Istruzione assegnata –
Per favore, ricopia tali e quali le righe dei record a partire da quella che contiene "Open the MasterCa..." e fermati dopo quella che contiene "Looking at the screenshot, I should (x=691, y=10).", includendole entrambe.

━━ Dati estratti

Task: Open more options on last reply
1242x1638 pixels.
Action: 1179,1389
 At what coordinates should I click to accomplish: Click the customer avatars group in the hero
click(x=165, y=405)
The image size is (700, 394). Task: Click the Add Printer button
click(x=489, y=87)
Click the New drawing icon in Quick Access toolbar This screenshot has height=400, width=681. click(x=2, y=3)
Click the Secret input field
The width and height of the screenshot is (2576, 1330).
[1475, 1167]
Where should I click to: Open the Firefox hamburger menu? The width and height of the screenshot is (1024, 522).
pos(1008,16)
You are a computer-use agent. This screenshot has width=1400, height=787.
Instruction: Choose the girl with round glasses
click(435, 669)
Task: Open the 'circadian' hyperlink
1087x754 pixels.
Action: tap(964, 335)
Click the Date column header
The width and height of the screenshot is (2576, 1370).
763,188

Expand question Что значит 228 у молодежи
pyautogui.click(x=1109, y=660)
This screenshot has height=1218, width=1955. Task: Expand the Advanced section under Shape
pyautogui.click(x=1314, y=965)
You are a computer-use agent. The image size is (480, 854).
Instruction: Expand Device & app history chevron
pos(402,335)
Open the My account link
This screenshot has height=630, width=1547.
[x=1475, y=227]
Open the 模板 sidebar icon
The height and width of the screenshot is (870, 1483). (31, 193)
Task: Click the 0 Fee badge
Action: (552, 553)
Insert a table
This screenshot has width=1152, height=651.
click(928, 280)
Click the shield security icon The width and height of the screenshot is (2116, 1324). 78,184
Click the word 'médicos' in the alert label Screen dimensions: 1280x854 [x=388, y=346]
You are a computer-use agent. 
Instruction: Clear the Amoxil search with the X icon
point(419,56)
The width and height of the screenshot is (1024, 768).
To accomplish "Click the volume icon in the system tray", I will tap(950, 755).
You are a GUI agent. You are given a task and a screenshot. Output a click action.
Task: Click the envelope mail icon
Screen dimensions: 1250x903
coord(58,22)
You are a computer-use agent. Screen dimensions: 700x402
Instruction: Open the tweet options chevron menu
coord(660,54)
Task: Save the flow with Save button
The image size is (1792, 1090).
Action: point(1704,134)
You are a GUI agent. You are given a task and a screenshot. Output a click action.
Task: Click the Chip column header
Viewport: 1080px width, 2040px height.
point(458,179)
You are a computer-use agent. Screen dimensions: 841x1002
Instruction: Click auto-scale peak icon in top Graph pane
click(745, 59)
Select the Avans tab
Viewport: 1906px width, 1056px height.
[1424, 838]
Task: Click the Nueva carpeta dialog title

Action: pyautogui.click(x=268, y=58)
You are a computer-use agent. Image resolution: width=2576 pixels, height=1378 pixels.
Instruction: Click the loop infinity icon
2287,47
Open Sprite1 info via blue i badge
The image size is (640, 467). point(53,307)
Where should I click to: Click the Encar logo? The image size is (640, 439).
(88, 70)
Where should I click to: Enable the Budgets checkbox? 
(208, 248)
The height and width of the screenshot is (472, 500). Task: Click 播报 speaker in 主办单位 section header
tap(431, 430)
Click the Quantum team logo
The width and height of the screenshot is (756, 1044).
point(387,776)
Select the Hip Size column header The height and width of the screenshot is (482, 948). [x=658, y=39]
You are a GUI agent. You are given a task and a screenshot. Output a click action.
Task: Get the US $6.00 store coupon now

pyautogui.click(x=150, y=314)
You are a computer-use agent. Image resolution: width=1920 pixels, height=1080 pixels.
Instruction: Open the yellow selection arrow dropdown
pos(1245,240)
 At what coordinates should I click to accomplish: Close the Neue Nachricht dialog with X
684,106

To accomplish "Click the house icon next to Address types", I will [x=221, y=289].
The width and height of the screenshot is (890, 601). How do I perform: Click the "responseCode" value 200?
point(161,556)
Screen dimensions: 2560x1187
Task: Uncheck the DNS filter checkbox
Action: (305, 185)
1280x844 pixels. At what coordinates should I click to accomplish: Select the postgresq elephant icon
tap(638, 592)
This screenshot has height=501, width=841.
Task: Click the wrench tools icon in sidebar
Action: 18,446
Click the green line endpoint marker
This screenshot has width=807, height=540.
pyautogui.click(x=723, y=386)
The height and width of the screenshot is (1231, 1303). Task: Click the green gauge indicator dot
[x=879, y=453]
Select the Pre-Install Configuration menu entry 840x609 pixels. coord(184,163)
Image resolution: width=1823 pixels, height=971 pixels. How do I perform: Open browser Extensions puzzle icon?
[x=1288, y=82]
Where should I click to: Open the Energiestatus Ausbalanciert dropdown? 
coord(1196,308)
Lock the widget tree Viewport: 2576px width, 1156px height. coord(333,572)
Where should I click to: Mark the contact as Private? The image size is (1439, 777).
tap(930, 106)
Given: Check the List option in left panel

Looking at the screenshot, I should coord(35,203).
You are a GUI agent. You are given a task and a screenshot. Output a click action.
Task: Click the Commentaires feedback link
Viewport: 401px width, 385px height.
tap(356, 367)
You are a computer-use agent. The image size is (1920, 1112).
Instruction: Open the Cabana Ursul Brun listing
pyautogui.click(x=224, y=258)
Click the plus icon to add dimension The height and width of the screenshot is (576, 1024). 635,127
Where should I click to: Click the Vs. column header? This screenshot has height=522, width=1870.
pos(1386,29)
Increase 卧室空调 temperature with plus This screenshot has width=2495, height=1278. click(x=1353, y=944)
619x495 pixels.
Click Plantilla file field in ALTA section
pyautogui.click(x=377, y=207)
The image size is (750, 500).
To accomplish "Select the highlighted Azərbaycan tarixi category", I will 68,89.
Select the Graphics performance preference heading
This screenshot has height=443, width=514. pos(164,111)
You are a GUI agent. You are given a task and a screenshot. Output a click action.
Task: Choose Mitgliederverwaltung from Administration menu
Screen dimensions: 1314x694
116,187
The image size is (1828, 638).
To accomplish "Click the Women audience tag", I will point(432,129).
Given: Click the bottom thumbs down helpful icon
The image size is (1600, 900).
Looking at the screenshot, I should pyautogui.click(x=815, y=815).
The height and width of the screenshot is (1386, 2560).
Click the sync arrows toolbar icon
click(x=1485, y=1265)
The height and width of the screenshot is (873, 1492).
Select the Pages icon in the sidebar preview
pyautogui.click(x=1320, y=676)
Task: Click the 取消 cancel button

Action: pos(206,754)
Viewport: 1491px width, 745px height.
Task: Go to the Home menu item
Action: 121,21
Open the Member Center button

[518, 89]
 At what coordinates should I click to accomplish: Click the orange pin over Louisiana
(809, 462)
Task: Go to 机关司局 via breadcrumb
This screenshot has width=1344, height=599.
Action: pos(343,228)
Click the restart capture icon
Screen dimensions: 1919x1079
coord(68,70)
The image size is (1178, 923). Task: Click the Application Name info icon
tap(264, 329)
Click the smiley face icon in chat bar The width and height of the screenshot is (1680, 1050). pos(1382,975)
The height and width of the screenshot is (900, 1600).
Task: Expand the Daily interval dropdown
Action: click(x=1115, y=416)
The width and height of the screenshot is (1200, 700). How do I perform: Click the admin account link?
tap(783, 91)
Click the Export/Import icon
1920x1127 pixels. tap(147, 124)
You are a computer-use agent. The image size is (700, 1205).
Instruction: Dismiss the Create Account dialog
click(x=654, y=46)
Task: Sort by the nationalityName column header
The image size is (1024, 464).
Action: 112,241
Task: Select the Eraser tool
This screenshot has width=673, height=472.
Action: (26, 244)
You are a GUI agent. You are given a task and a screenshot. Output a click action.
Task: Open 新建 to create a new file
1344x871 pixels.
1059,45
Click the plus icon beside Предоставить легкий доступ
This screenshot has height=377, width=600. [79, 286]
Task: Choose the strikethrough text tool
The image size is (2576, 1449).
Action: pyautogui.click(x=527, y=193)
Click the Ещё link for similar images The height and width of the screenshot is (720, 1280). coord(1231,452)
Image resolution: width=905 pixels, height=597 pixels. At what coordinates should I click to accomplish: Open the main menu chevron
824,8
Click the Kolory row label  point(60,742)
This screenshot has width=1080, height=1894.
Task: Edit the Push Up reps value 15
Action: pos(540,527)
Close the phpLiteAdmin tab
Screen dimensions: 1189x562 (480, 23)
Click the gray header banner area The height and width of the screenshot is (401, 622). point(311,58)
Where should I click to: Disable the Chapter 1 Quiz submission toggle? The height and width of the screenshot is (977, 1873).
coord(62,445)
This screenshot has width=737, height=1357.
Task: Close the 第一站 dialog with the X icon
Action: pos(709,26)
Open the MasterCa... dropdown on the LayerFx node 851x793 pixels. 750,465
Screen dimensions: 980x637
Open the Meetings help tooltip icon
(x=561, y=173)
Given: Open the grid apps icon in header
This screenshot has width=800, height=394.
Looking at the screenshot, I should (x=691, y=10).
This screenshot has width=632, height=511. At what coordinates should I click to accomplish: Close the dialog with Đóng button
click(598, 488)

━━━━

Risposta seguente –
Open the MasterCa... dropdown on the LayerFx node 851x793 pixels. 750,465
Screen dimensions: 980x637
Open the Meetings help tooltip icon
(x=561, y=173)
Given: Open the grid apps icon in header
This screenshot has width=800, height=394.
Looking at the screenshot, I should (x=691, y=10).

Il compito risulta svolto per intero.